During cases of EV71 associated encephalitis, an elevated plasma level of epinephrine and norepinephrine was observed, raising the issue of interconnections between catecholamines and EV 71 infection. The authors have investigated the impact of catecholamines on EV 71 infection and vice-versa. They confirmed elevated plasma levels of epinephrine and norepinephrine in patients with BE compared to controls. The difference was more notable with norepinephrine. Catecholamine levels were even higher in BE complicated with ANS and PE than in uncomplicated BE.
The effects of epinephrine and norepinephrine on infection were studied. The authors used immune progenitor cell lines expressing α1A and β2 adrenergic receptors such as THP-1 monocytes cell line, Jurkat lymphocytes cell line and HL-60 myeloid cell line. Appropriate stimuli induced their differentiation into immune cells which increased the proportion of infected cells when they were exposed to EV71.
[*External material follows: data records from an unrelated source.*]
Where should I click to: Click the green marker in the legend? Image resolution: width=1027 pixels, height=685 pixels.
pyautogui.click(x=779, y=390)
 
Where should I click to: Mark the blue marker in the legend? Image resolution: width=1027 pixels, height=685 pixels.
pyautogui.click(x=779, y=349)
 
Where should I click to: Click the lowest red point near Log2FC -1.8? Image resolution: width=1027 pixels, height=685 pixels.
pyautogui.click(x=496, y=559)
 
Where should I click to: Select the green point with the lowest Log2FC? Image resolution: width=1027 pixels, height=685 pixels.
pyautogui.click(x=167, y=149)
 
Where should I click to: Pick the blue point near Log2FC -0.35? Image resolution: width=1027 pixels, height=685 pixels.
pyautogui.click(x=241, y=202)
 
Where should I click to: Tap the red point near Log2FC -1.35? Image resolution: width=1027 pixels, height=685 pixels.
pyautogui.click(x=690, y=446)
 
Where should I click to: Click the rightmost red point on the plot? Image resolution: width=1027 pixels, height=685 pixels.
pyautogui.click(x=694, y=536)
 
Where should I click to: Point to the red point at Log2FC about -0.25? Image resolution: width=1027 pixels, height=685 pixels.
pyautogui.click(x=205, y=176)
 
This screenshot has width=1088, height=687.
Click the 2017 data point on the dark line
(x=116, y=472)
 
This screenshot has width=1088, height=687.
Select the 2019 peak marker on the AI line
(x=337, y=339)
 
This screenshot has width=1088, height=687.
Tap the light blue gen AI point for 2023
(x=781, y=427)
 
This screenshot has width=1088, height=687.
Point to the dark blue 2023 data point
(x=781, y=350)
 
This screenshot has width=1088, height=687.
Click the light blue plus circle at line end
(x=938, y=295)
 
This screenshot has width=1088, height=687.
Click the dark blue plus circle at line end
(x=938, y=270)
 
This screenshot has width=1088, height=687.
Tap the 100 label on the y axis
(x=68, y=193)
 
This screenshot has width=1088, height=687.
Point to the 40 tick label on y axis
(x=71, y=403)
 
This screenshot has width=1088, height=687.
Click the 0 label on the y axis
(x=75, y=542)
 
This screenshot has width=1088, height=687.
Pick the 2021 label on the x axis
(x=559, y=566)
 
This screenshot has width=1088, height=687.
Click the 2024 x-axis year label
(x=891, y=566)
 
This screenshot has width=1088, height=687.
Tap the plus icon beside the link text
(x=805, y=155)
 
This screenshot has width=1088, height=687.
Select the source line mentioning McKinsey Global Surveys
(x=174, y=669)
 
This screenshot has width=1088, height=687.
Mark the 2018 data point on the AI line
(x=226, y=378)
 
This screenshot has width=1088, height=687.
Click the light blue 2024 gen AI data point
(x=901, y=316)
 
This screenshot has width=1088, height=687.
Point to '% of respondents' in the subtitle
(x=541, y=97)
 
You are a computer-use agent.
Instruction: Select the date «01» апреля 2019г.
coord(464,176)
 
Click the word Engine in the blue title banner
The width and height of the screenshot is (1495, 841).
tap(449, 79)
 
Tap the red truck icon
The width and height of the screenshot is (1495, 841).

Norepinephrine or epinephrine treatment was able to further enhance the infection of differentiated cells of human peripheral blood mononuclear cells (PBMC) and of pulmonary (A549) and neuroblastoma (SK-N-SH) cell lines as well. In contrast, the rate of infection was lower when adrenergic receptors were blocked by using a neutralizing antibody.
Infected human PBMC treated with epinephrine or norepinephrine showed in increase in IL-6 production. However, the production of other cytokines, such as IL-10, IL-1β, IL-8 and IL-12p70 was unaffected.
These data suggest that catecholamines enhance the infection with EV71. During brainstem encephalitis, an increased release of epinephrine and norepinephrine is observed, resulting in a vicious circle where EV71 enhances its own infection.
Blocking adrenergic receptors with neutralizing antibodies resulted in a reduced infection. Whether blocking these receptors would be useful to avoid the worsening of brainstem encephalitis deserves further investigation.